SOURCE MATERIAL section start
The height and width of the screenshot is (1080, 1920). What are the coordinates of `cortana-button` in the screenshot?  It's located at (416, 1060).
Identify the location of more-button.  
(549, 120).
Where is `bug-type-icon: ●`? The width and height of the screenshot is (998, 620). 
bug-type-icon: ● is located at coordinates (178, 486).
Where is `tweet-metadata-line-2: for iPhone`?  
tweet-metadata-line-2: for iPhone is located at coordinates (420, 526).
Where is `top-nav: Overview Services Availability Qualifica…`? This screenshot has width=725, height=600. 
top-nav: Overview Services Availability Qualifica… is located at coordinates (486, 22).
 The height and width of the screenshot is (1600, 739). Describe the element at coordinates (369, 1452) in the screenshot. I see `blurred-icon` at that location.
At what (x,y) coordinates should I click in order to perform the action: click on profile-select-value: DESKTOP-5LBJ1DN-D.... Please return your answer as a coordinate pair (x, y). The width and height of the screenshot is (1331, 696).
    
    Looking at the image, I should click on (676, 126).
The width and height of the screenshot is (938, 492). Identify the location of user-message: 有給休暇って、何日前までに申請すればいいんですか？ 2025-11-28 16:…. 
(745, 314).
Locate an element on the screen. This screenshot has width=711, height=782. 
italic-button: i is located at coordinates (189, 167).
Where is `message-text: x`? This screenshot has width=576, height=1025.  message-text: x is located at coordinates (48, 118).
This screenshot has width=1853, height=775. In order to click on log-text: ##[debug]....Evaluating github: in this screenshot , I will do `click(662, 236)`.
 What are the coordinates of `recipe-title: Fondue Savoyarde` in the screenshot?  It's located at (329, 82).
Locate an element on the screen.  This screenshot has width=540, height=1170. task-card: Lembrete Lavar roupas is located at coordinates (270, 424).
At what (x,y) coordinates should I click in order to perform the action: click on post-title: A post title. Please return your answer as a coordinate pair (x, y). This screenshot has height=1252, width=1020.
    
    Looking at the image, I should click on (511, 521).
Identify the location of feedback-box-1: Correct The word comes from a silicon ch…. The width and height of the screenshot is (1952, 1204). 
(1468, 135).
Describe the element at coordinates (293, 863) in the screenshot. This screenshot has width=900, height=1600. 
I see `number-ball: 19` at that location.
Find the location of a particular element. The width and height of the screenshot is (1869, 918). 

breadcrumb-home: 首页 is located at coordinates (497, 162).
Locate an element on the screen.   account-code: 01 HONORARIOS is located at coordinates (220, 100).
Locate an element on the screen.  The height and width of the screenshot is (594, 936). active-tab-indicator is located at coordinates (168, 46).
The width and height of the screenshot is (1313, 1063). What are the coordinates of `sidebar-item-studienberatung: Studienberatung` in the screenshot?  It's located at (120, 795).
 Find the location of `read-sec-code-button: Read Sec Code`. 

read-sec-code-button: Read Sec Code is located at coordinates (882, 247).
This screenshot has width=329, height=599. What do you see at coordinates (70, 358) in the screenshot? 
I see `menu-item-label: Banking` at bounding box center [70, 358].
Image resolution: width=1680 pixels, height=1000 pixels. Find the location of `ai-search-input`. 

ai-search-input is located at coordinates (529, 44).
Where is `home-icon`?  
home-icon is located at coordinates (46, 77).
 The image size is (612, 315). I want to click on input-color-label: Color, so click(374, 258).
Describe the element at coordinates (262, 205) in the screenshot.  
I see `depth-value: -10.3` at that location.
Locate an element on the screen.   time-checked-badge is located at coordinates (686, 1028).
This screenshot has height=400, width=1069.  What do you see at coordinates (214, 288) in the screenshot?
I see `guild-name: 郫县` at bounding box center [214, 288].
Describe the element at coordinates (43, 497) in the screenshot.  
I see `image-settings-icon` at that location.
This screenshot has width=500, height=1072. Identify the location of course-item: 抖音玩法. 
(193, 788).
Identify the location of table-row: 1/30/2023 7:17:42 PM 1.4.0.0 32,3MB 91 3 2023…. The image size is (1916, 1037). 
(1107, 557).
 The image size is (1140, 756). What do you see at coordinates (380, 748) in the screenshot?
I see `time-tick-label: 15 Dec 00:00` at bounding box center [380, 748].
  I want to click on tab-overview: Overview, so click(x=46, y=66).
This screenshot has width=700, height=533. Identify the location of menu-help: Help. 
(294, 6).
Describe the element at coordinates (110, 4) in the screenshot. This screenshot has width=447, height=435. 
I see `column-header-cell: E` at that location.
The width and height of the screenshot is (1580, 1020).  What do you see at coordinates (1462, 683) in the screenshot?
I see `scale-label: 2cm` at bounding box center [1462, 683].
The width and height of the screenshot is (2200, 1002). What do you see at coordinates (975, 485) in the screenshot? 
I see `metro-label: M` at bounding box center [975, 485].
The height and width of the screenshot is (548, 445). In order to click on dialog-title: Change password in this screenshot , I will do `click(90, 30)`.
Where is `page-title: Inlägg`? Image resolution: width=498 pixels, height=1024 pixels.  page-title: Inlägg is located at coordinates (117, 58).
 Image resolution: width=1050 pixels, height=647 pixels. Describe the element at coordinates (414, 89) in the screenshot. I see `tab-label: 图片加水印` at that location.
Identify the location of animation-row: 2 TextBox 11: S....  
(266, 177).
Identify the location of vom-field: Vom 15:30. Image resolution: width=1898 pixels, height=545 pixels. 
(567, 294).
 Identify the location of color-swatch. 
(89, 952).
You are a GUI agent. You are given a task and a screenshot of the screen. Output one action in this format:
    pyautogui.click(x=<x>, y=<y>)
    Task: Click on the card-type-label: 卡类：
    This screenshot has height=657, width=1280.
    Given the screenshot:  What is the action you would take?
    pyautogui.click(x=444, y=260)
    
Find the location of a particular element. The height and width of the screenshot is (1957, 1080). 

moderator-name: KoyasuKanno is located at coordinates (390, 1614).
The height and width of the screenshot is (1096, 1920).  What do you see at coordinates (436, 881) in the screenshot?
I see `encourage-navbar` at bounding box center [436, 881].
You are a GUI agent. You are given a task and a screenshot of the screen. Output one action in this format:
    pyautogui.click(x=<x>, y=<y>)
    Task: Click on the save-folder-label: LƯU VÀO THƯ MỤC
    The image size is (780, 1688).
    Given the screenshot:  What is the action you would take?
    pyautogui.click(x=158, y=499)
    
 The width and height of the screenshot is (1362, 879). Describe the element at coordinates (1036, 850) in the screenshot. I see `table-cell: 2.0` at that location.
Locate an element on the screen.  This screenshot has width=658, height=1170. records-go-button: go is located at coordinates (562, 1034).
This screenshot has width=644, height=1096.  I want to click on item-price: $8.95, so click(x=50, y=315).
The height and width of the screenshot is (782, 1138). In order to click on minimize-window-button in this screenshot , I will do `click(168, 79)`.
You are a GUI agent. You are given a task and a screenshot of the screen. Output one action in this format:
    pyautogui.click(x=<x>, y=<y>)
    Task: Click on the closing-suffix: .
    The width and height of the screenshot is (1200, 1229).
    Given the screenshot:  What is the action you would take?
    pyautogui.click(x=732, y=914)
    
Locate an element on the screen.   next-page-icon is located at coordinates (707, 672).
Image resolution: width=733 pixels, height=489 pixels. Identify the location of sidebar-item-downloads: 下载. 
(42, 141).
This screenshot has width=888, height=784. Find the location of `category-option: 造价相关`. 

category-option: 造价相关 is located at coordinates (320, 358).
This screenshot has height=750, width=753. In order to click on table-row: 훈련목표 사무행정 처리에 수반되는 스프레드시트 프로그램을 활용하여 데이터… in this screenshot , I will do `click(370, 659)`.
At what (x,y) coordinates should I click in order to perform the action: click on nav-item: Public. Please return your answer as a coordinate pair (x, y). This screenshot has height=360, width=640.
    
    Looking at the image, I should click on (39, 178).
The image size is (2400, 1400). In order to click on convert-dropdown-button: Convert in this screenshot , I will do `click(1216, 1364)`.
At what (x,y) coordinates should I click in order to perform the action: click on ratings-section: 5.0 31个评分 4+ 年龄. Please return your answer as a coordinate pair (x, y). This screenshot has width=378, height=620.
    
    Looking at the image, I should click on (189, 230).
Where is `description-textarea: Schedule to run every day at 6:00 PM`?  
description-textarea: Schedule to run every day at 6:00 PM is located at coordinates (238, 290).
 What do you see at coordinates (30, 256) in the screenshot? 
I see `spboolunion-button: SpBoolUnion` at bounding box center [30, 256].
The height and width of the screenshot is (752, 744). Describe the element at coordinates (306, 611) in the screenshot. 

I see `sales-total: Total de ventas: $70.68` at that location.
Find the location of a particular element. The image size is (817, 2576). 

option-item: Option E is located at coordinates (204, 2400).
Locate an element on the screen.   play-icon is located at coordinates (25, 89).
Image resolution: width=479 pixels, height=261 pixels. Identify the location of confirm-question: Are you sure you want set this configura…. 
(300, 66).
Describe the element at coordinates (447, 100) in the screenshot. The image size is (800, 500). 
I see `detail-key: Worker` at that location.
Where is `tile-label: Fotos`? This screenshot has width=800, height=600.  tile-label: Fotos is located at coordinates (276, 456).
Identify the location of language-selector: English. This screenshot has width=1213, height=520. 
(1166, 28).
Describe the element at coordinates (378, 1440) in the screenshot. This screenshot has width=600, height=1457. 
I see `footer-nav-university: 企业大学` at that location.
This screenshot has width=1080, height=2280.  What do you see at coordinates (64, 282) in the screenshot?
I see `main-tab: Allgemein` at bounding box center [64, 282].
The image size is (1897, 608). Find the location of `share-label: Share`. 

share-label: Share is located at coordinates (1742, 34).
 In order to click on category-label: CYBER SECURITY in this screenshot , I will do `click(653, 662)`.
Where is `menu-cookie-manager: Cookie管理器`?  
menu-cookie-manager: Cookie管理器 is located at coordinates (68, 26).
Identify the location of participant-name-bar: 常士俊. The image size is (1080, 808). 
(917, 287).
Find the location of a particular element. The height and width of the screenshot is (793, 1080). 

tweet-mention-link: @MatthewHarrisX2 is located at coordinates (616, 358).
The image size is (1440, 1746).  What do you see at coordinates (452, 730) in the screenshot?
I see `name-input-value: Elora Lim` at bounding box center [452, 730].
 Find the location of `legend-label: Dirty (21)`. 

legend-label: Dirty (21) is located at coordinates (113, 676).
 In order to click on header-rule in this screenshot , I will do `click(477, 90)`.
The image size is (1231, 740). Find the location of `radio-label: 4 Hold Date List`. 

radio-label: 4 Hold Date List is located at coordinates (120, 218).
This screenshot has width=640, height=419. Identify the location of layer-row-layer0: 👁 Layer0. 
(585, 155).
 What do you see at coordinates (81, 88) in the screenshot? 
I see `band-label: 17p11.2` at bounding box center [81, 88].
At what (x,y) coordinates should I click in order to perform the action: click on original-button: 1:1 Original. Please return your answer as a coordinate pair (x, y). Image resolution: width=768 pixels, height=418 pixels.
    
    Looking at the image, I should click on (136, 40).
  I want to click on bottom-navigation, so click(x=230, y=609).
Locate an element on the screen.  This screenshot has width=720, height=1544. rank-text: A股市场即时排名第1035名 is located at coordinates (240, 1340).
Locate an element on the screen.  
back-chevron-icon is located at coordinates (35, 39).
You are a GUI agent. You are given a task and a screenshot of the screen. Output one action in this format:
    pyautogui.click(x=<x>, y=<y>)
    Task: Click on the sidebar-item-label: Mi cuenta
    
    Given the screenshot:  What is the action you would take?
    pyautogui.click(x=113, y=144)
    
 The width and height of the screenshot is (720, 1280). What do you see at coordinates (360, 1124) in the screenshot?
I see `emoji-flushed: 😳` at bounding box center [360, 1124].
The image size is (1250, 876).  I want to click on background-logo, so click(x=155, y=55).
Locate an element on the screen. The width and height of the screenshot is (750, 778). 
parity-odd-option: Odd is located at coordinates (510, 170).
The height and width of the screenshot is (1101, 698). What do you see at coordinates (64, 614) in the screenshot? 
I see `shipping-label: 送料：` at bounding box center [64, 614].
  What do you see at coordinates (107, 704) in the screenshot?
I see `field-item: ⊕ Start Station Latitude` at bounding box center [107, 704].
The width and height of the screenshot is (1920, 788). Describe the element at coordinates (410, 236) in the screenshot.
SOURCE MATERIAL section end
- [GOAL OF THE EXERCISE]: Extract the lines from the start of the records through the line containing "Looking at the image, I should click on (676, 126).", both ends included, and copy them out with no changes.

- [EXERCISE SOLUTION]:
The height and width of the screenshot is (1080, 1920). What are the coordinates of `cortana-button` in the screenshot?  It's located at (416, 1060).
Identify the location of more-button.  
(549, 120).
Where is `bug-type-icon: ●`? The width and height of the screenshot is (998, 620). 
bug-type-icon: ● is located at coordinates (178, 486).
Where is `tweet-metadata-line-2: for iPhone`?  
tweet-metadata-line-2: for iPhone is located at coordinates (420, 526).
Where is `top-nav: Overview Services Availability Qualifica…`? This screenshot has width=725, height=600. 
top-nav: Overview Services Availability Qualifica… is located at coordinates (486, 22).
 The height and width of the screenshot is (1600, 739). Describe the element at coordinates (369, 1452) in the screenshot. I see `blurred-icon` at that location.
At what (x,y) coordinates should I click in order to perform the action: click on profile-select-value: DESKTOP-5LBJ1DN-D.... Please return your answer as a coordinate pair (x, y). The width and height of the screenshot is (1331, 696).
    
    Looking at the image, I should click on (676, 126).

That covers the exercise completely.